Courtesy Kay George Roberts
Kay George Roberts
Conductor
By Matthew Guerrieri
Asked to name a particularly memorable performance, conductor Kay George Roberts demurs. “That would be like choosing one child over another,” she says. The performances have been so many: old music and new, touring globally and building locally. Roberts ’76MMA, ’86DMA—the first woman to earn a Yale doctorate in conducting—didn’t have the open path many conductors have enjoyed: “As an African American woman, I found myself a minority within a minority.” So she paved her own way.

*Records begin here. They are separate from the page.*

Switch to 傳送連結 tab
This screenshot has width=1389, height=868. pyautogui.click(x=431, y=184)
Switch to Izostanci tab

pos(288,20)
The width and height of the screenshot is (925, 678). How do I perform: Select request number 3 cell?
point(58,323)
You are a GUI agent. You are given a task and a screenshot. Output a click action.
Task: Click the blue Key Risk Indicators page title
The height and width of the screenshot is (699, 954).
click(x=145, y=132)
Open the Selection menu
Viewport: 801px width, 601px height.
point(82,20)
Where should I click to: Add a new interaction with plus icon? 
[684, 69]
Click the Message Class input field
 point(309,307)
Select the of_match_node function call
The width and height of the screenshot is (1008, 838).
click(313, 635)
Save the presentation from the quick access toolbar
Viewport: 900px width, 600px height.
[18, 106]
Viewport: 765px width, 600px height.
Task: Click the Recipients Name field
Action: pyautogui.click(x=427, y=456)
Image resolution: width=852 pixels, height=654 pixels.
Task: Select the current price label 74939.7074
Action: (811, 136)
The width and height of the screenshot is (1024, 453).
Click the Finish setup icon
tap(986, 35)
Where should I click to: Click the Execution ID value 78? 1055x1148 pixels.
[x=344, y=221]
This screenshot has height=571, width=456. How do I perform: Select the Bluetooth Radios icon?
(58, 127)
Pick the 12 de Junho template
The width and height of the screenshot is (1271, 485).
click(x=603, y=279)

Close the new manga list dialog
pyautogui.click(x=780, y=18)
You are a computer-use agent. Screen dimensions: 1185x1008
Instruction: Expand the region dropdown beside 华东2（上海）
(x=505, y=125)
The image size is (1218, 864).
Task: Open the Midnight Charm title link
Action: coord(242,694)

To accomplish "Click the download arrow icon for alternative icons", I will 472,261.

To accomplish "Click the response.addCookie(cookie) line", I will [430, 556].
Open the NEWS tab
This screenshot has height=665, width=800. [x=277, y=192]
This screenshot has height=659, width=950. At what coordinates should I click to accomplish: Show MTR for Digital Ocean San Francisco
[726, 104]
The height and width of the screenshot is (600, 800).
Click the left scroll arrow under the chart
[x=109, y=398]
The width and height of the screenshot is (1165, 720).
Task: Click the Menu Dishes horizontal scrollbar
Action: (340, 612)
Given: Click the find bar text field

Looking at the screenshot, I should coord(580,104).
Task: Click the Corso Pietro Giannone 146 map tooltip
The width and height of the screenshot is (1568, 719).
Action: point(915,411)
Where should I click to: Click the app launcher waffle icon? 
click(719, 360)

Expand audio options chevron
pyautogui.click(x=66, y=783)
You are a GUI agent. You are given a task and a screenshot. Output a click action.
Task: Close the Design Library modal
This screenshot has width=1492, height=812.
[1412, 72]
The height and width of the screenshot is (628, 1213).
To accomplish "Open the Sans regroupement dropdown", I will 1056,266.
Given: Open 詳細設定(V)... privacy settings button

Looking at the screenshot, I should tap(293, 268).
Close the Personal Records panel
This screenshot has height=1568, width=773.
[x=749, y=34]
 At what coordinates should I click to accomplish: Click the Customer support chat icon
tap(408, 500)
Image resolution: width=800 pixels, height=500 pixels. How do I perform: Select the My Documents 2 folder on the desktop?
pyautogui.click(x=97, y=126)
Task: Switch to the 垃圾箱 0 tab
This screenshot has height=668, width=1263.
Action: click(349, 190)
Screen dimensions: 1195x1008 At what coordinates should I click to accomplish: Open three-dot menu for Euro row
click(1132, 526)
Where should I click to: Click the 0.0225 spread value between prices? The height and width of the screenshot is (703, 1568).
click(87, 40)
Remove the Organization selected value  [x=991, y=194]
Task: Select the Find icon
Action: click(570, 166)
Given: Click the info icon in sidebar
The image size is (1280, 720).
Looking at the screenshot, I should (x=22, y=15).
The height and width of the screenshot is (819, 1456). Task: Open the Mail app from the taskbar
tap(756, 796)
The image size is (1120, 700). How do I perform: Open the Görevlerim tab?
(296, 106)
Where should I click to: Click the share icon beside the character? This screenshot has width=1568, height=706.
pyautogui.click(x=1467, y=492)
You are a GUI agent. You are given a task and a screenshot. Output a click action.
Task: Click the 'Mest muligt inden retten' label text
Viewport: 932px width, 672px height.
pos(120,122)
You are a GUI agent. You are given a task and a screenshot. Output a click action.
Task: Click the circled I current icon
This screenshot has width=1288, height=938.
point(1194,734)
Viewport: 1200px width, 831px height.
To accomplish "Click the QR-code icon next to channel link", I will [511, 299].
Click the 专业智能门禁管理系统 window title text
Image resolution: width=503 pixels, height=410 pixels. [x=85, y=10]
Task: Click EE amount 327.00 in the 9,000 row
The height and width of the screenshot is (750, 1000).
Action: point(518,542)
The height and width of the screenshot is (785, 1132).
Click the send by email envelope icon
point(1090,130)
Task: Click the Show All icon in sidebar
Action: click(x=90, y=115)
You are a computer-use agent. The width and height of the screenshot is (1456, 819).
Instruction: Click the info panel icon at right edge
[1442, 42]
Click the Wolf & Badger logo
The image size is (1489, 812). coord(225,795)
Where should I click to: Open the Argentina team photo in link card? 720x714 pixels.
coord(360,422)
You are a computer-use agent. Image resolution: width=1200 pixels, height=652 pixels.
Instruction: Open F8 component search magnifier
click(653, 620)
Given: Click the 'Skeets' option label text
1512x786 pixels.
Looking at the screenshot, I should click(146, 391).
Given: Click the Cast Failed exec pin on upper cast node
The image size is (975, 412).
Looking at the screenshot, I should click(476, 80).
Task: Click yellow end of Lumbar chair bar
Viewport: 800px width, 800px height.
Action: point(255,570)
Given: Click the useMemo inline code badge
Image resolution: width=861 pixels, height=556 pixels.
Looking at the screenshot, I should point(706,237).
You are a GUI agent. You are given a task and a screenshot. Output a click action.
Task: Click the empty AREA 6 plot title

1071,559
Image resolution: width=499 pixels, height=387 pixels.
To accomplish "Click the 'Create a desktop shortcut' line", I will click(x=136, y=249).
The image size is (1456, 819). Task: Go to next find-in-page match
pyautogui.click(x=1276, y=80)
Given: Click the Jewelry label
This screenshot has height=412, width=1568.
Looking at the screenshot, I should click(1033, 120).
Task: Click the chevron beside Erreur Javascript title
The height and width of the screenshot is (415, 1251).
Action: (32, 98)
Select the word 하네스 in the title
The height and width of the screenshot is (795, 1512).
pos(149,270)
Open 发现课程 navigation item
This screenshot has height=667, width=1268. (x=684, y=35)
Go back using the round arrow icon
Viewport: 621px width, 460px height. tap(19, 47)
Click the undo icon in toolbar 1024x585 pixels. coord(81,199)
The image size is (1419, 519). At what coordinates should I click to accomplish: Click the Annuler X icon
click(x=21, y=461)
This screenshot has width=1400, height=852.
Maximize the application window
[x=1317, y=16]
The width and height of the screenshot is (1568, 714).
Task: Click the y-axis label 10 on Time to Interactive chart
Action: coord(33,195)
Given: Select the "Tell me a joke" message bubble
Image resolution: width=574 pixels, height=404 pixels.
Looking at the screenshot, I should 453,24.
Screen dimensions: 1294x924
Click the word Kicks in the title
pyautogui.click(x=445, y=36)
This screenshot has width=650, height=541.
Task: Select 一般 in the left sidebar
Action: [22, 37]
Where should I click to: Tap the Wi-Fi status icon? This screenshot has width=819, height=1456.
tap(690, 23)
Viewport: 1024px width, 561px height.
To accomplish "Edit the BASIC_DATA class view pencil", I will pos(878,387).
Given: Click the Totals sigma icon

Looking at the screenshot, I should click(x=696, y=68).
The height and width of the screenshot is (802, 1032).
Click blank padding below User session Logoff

Roberts grew up in Nashville, surrounded by both discrimination and historical Black excellence. Her parents worked at Fisk University—her father a psychology professor, her mother a librarian. Roberts’s segregated elementary school had a band but no orchestra. But she caught the attention of Robert Holmes, a soul and R&B songwriter who founded the Cremona Strings to give Black youth musical opportunity. Holmes “handed me a violin,” Roberts says, “and that was the beginning.”
Roberts eventually secured a violin chair in the Nashville Symphony. A summer at Tanglewood—and the experience of performing Anton Bruckner’s Ninth Symphony with Leonard Bernstein on the podium—convinced her: “I decided then and there that music was to be my field.”
At Yale, Roberts earned two degrees in violin, but a conducting elective with Otto-Werner Mueller, the German-born maestro who led the Yale Philharmonia, changed her path. Imposingly tall and uncompromisingly exact, Mueller had an eye for talent. “He must have seen something,” she says, “because he insisted I should become a conducting major.” She worked with him for three years and found her calling.
From the outside, Roberts’s success was immediate. She returned home for her 1976 professional debut: conducting the Nashville Symphony in a concert in Centennial Park. It was a place that had been closed to her as a child by segregation. She would guest-conduct major orchestras in the US and Europe for the next three decades. But she would also feel isolation and barriers: “There were almost no women conductors in the professional ranks.”
Roberts moved in 1978 to Lowell, Massachusetts, a city of immigrants old and new. She joined the faculty of UMass Lowell, became conductor of the orchestra, and formed a long-term association with a community of musicians and listeners. She founded the UMass Lowell String Project, putting instruments into the hands of local schoolchildren just as Robert Holmes had done for her: “I wanted to give back what’s been given to me.” She started the New England Orchestra, giving students and professionals the chance to make music side by side.
Roberts brought together members of Lowell’s Cambodian, Brazilian, and African communities for a celebration of complementary traditions. She helped bring to fruition an opera about the 1970s Cambodian genocide that sent great numbers of immigrants to Lowell. She led musical celebrations of two of Lowell’s most famous sons: George Chad-wick, the dean of Romantic Boston composers, and Jack Kerouac, the soul of the Beats.
A trailblazer by necessity, Roberts embraced the role, bringing the music of American composers abroad and championing Black and women composers at home. She has viewed her role as “in the broadest sense, one of an educator.” She doesn’t mention opening minds. But along the way she must have opened thousands.